Black working-class young people in England are being unfairly excluded and criminalised by a “two-tier education system”, a thinktank has said.
An Institute of Race Relations (IRR) report focusing on London says government responses to inner-city youth rebellions and moral panics over serious youth violence and knife crime have led to black pupils disproportionately being sent to pupil referral units (PRU) and alternative provision (AP).
Young black Caribbean boys are nearly four times more likely to receive a permanent school exclusion and twice as likely to receive a fixed-period exclusion than the school population as a whole, making them the most excluded group apart from Gypsy and Traveller children.
Warning of a “PRU-to-prison” pipeline, the IRR report notes that 89% of children in detention in 2017-18 reported having been excluded from school, according to the HM chief inspector of prisons for England and Wales.
The report’s author, Jessica Perera, an IRR researcher, said: “Amidst the Black Lives Matter protests, we have seen increased demands to decolonise the curriculum. At the same time, the coronavirus pandemic has exposed a system which fails working-class students.
“This paper reminds us that those who have been continually failed are found in PRUs and AP and that their segregation is a damning indictment of a planned education malaise, which has been designed and deployed on a specific section of society with a history of resistance and rebellion.”
Reviewing education policies over the last four decades, Perera says police officers placed in schools and other surveillance methods lead to working-class multiracial youth living on estates in London being framed as “suspects”.
She argues that black working-class boys have been let down by the “monocultural” national curriculum, which replaced attempts – particularly in the capital – at progressive multicultural education.

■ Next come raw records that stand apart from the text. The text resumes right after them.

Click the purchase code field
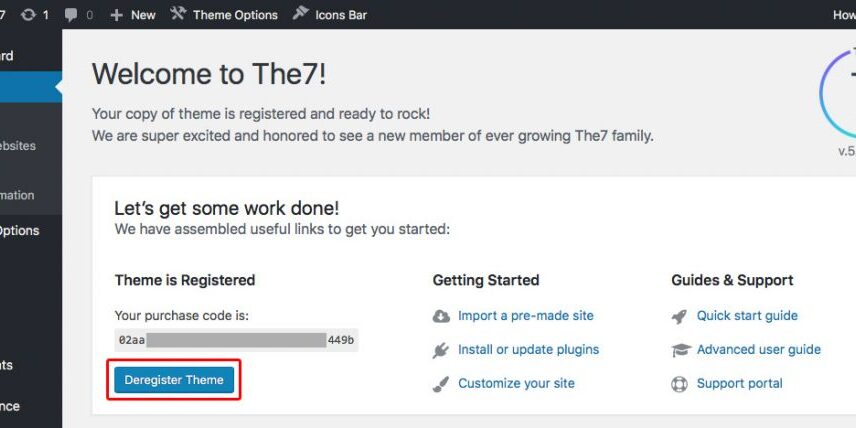856x428 pixels. click(x=236, y=340)
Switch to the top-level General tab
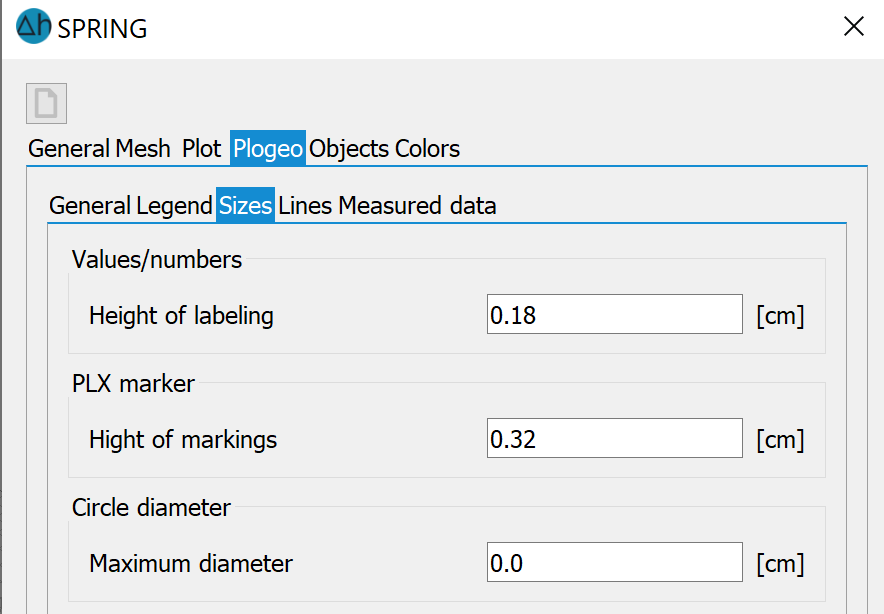Screen dimensions: 884x614 coord(69,149)
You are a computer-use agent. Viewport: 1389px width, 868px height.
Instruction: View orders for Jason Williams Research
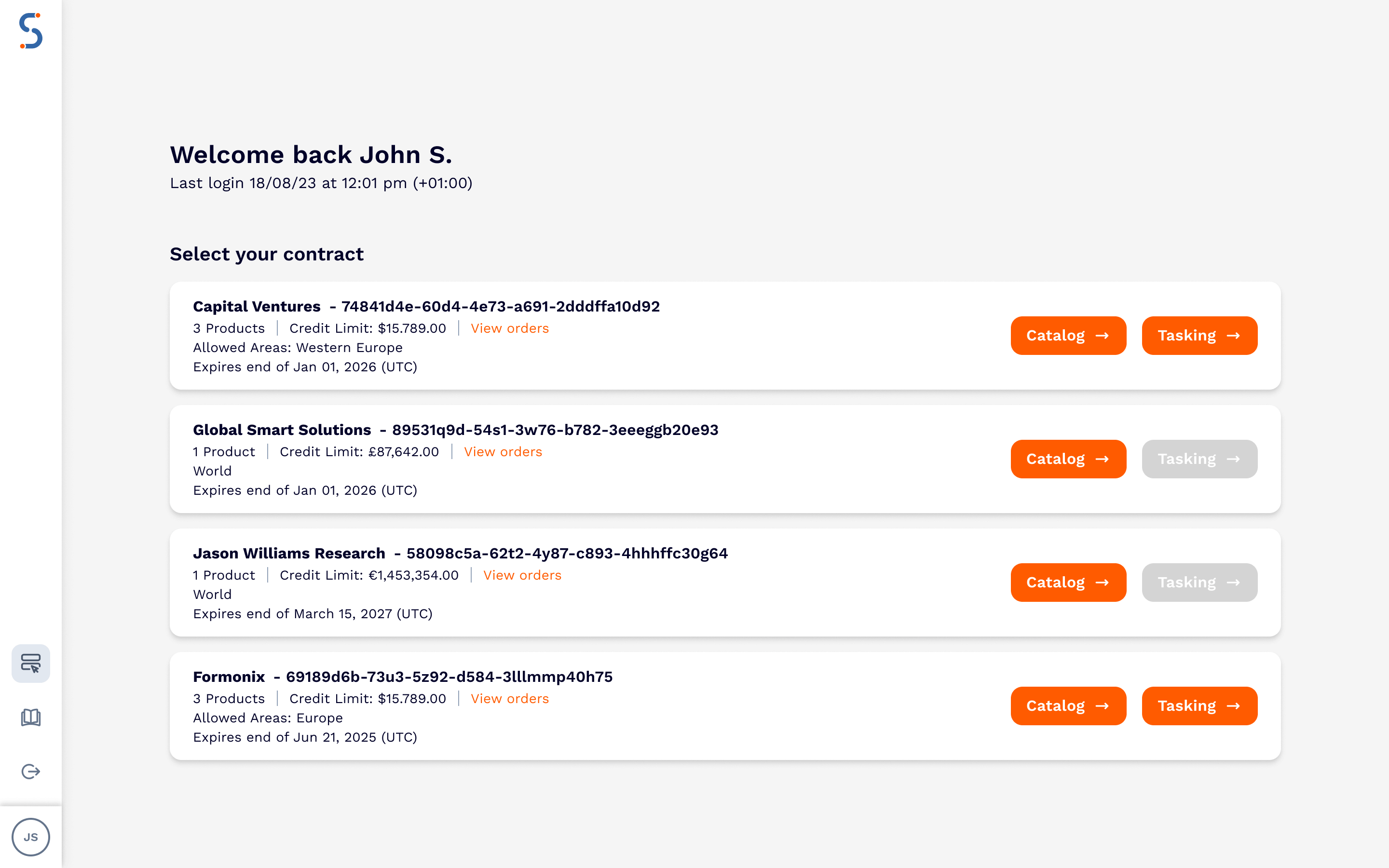[522, 575]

Last month the government turned down calls for a review to add more black, Asian and ethnic minority history to the national curriculum.
With the expansion of academies, which are more likely to permanently exclude pupils, and alternative provision, Perera questions whether rising exclusions are “about removing a section of the urban multiracial working class which poses a threat to incoming gentrifying students” The result, she says, is a “two-tier state education system: academies for the aspirational and pupil referral units for the defiant and apathetic.”
A government spokesperson said: “We know some groups of children are more likely to be excluded than others, and we expect teachers to look at how to address underlying causes of disruptive behaviour in order to avoid excluding where possible, while also keeping schools safe and disciplined for all.
“The school curriculum is already broad and ambitious, teaching pupils about different cultures with significant historic figures from black and ethnic minority communities, underpinned by the need for mutual respect and understanding.”